*Passo citato:*

◆ ◆ ◆ ◆ ◆

Pomodoro. Lo turbo e ‘l chiaro, in Arnaldo Pomodoro a Varese, catalogo, Università dell’Insubria e Museo d’arte moderna e contemporanea, Castello di Masnago, Varese, 5 dicembre 1998 – 14 marzo 1999 (seconda parte)

G.: “Tendo a leggere il tuo lavoro come anticlassico: il tuo non è un opporsi al paradigma classico, piuttosto un ragionare sul modello classico sino al suo punto di contraddizione fondamentale. Ciò significa starne molto all’interno, auscultarlo profondamente: il che è assai più arduo che uscirne tout court”. P.: “Ho sempre ritenuto doveroso dichiarare la mia identità culturale. Se sei figlio della tradizione rinascimentale, non puoi fingere d’essere altro: il che non toglie che conoscere la propria identità è un fatto critico, non passivo. Ora siamo in un momento in cui il concetto di geometria euclidea è in crisi. Non esalto le forme, le squarcio, le forme pure e assolute nel mio lavoro sono sottoposte a una messa in crisi. Ho detto in più occasioni che l’altro grande padre della mia scultura, oltre a Klee, è Brancusi. Brancusi è formidabile perché ti dà il profumo della forma pura, perché essenzializza sino all’estremo. Tuttavia non ne ho condiviso il misticismo, e ciò mi ha aiutato ad allontanarlo, a non subirlo. La rabbia che fa  Brancusi è il residuo evocativo al quale si tiene ancorato, e insieme il misticismo, l’idea che una perfezione esiste. Ma a quale perfezione puoi pensare mentre la scienza inventa la bomba atomica? E’ una prospettiva di distruzione che il mondo ci insegna, non di perfezione. Quando ho fatto al prima sfera Fontana aveva appena realizzato le Nature. Io stesso ho avuto il sospetto di esserne influenzato. In realtà ho poi compreso che ci differenziava radicalmente il processo di nascita della forma: perché io parto dal vuoto, parto da dentro, da una mezza sfera a catino, e faccio un lavoro a porre, a far nascere, toccando la terra. In un processo così la forma precisa non è un risultato, ma il problema. A lavorare è il tarlo dentro la forma, il dubbio della forma. Nulla è perfetto: questa è la vera questione della scultura, dopo Brancusi”. G.: “E’ come se lo schema geometrico fosse un pretesto filosofico, se la forma perfetta fosse il motif da verificare in un processo concreto, fisiologico, di generazione e morte, nascere morendo, scontando la corruzione, la deroga, l’impuro, come momento di tensione vitale necessaria, non di negazione”.

Pomodoro, Triade, 1979

Pomodoro, Triade, 1979

Lavorando alla serie delle Colonne del viaggiatore, Pomodoro tende a divaricare in modo sempre più manifesto due delle componenti formali adottate.

◆ ◆ ◆ ◆ ◆

[Voci del dataset]
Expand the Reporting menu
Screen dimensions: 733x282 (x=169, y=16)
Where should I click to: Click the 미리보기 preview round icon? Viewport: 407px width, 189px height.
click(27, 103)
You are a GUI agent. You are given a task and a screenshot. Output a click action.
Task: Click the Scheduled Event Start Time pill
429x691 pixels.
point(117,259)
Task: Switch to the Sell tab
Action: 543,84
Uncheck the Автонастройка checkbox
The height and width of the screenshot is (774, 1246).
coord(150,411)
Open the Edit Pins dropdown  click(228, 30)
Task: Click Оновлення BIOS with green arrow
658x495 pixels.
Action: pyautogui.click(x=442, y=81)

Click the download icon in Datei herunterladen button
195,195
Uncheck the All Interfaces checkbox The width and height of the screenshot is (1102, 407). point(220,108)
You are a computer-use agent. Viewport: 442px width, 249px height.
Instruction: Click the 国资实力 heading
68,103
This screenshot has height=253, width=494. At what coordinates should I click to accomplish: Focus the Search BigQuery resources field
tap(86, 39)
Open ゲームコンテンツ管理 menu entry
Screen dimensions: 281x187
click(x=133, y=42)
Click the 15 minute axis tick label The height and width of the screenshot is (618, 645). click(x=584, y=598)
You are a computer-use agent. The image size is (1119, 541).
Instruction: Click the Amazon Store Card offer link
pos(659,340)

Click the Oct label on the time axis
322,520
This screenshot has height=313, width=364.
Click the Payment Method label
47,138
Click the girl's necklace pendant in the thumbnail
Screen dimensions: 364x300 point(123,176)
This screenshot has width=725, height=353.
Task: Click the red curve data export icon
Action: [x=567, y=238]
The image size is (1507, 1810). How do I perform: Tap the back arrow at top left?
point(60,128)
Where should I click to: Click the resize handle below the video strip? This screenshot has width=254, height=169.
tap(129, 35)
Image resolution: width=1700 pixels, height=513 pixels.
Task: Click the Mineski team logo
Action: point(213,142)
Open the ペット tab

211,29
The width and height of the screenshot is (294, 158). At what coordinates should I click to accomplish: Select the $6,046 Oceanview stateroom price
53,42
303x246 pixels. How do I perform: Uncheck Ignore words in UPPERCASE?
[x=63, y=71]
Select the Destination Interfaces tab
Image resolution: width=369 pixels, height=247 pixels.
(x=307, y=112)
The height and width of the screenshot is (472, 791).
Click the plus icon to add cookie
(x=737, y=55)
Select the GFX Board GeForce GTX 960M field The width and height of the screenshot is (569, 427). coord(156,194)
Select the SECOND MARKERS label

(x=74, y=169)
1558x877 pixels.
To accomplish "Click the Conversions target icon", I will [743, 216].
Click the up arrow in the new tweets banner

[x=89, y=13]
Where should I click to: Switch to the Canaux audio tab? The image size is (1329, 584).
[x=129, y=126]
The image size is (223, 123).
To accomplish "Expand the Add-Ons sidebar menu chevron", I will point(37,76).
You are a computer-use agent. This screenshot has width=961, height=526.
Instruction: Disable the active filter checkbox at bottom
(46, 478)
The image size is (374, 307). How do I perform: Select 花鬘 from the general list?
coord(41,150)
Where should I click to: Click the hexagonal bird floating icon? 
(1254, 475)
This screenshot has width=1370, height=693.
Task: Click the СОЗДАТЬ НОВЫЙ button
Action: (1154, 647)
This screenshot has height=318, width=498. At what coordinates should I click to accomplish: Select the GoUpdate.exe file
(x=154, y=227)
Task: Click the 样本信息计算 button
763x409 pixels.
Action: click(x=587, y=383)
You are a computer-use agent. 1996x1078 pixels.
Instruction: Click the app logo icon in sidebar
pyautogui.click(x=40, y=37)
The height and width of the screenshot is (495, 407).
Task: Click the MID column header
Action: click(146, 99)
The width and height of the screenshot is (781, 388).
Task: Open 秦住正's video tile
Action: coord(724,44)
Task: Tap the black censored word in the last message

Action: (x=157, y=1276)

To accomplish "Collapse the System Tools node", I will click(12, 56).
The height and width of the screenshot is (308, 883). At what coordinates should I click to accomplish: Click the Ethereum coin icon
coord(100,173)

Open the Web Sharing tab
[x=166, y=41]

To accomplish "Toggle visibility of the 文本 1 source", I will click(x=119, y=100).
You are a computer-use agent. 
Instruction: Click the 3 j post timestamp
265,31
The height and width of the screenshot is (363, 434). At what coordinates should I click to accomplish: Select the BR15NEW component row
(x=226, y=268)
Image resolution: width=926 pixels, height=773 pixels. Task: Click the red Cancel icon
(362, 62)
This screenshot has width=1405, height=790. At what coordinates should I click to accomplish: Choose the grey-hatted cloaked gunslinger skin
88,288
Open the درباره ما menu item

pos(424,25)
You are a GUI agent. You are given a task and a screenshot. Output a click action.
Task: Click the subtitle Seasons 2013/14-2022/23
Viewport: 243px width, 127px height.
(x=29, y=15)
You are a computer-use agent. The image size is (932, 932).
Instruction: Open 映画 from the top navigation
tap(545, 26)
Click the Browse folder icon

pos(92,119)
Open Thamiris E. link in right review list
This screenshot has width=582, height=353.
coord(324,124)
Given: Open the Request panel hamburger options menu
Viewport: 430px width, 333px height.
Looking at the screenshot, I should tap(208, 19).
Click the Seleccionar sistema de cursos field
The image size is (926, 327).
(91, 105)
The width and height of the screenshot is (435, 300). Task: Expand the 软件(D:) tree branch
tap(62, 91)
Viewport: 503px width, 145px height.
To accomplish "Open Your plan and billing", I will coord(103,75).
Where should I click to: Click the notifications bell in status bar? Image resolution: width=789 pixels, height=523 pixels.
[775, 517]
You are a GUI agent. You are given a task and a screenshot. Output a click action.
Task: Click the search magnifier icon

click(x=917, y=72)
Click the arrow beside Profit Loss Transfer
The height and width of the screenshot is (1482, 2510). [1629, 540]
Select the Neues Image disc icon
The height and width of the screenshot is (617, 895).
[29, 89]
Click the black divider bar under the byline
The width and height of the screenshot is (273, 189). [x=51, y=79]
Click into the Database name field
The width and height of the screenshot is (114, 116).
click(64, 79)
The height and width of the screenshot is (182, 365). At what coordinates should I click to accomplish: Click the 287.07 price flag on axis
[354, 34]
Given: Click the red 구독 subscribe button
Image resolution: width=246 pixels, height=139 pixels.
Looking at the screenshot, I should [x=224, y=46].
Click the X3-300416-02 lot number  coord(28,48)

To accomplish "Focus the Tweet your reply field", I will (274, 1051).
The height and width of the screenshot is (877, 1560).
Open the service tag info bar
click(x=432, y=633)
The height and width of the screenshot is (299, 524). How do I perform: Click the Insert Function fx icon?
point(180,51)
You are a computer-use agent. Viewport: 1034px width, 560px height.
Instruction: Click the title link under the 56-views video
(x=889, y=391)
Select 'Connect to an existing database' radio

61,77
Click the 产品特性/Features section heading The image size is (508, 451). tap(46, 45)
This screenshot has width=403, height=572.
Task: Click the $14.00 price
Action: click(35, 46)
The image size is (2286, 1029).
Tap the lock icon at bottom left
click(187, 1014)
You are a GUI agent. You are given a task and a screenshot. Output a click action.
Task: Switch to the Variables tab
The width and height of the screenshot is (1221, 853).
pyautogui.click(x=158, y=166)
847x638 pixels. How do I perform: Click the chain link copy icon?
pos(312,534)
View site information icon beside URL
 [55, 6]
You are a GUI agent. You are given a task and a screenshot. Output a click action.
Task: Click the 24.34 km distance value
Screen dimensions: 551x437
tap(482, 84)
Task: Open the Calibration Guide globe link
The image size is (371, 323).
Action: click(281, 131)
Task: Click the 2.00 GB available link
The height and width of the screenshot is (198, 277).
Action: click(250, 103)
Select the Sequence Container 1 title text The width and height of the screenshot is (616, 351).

◆ ◆ ◆ ◆ ◆

*Consegna:*
Riscrivi il passo citato da "Pomodoro. Lo turbo" giù fino a "1999 (seconda parte)", sostituendo "catalogo" con "volume".

*Risultato:*
Pomodoro. Lo turbo e ‘l chiaro, in Arnaldo Pomodoro a Varese, volume, Università dell’Insubria e Museo d’arte moderna e contemporanea, Castello di Masnago, Varese, 5 dicembre 1998 – 14 marzo 1999 (seconda parte)